# SET EXERCISE
Please put the data below into a Markdown table with two columns, Row and Line: number each row and leave out any blank lines.

### ENTRIES SUPPLIED

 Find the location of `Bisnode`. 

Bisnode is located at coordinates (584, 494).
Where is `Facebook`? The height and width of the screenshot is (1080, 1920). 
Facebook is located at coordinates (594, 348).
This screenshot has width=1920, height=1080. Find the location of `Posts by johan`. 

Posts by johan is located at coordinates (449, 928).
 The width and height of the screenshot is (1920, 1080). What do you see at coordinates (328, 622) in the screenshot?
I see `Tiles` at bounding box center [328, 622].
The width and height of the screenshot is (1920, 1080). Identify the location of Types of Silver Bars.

######

# SOLUTION TO THIS EXERCISE
| Row | Line |
|---|---|
| 1 |  Find the location of `Bisnode`.  |
| 2 | Bisnode is located at coordinates (584, 494). |
| 3 | Where is `Facebook`? The height and width of the screenshot is (1080, 1920).  |
| 4 | Facebook is located at coordinates (594, 348). |
| 5 | This screenshot has width=1920, height=1080. Find the location of `Posts by johan`.  |
| 6 | Posts by johan is located at coordinates (449, 928). |
| 7 |  The width and height of the screenshot is (1920, 1080). What do you see at coordinates (328, 622) in the screenshot? |
| 8 | I see `Tiles` at bounding box center [328, 622]. |
| 9 | The width and height of the screenshot is (1920, 1080). Identify the location of Types of Silver Bars. |